Joint Base Langley-Eustis
Joint Base Langley-Eustis is the combination of both Fort Eustis and Langley Air Force Base. Ordered by the Base Realignment and Closure Commission (BRAC), this new base formally originated in 2010. Now located in Hampton and Newport News, this base gives incoming service members many choices when it comes to selecting nearby homes. These parts of Hampton Roads welcome newcomers to their inviting neighborhoods.
Before merging, the southeast division of the new base was officially called Langley Air Force Base, named for physicist, Samuel Pierpont Langley. Since its inception in 1916, this military air base remains one of the oldest to offer constant air service throughout the years. This part of the base was used in World War I for a variety of reasons and in World War II, the base developed special apparatuses used to detect and sink enemy submarines. Staying true to its roots, this section of Joint Base Langley-Eustis is known for housing the Langley wind tunnel, fighter squadrons and at least one fighter wing.
Home to the U.S. Army Transportation Corps, the northwestern branch of the combined base was once simply called, Fort Eustis. Named after Abraham Eustis, a Brevet Brigadier General who became the first commander of Fort Monroe. Formerly opened in 1923, this installation is now one of just over a dozen locations for the U.S. Army Training and Doctrine Command (TRADOC) activities. Much of the Fort Eustis side of Joint Base Langley-Eustis was referred to by early Colonists as Mulberry Island. Fort Eustis has a long history of success: this land provided a fresh start for the settlers who began thriving here after experiencing severe hardships in Jamestown.
Unlike many bases joined due to BRAC demands, Langley Air Force Base and Fort Eustis are not side by side: they are some 17 miles apart. The northwestern section of Joint Base Langley-Eustis is in Newport News near the Surry and Isle of Wight County lines. Hampton houses the southeastern portion of the newly realigned base, which sits near the Poquoson border. Active duty stationed here have several options when it comes to choosing a new home. Neighborhoods are available in the larger metropolitan areas of Hampton and Newport News but there are also smaller, more rural areas like Seaford, Grafton and Poquoson.

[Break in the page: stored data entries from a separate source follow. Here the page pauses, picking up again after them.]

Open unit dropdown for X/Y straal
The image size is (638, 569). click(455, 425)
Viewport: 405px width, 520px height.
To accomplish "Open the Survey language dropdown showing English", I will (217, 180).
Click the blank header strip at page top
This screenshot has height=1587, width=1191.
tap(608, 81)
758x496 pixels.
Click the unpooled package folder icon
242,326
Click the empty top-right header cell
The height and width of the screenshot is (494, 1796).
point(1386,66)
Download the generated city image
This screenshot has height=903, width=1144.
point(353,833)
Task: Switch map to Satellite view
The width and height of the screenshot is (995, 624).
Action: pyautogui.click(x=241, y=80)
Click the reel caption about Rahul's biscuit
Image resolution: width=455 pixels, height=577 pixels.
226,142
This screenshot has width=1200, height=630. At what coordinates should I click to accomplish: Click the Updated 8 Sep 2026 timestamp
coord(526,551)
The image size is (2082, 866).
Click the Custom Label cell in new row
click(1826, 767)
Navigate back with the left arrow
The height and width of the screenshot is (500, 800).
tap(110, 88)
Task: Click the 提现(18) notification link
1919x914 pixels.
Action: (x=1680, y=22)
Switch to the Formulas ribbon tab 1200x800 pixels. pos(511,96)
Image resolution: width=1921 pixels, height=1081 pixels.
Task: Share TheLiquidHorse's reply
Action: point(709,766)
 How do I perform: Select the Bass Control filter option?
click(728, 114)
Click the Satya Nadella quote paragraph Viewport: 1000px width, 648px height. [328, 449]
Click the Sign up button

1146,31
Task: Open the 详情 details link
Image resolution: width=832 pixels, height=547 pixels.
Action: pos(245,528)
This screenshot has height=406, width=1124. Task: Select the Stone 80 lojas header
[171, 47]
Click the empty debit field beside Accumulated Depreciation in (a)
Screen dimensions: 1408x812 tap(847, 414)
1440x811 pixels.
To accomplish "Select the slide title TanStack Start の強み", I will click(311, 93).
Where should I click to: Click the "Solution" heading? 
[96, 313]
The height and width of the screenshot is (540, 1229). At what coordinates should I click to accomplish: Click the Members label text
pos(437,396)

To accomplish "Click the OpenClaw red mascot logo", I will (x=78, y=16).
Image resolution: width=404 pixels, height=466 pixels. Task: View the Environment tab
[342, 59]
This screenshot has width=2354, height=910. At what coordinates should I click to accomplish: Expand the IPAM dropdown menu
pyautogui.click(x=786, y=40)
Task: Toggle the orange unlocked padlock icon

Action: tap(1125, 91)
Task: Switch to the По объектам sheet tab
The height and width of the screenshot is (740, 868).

Peninsula living in Hampton Roads can literally look like it came right out of the pages of a vacation magazine. The climate is temperate and the natural sites are seemingly endless with an abundant supply of creeks, rivers, bays, marshes, woodlands and lakes. Popular outdoor activities include golfing, cycling, canoeing, rowing, sailing and tennis. Builders continue developing new home communities and buyers who like older homes can find plenty of established neighborhoods with loads of charm. The Hampton Roads Bridge Tunnel (HRBT) connects this side of southeastern Virginia to the southside so residents can go exploring. Joint Base Langley-Eustis may bring newcomers here but it's the area itself that makes people stay.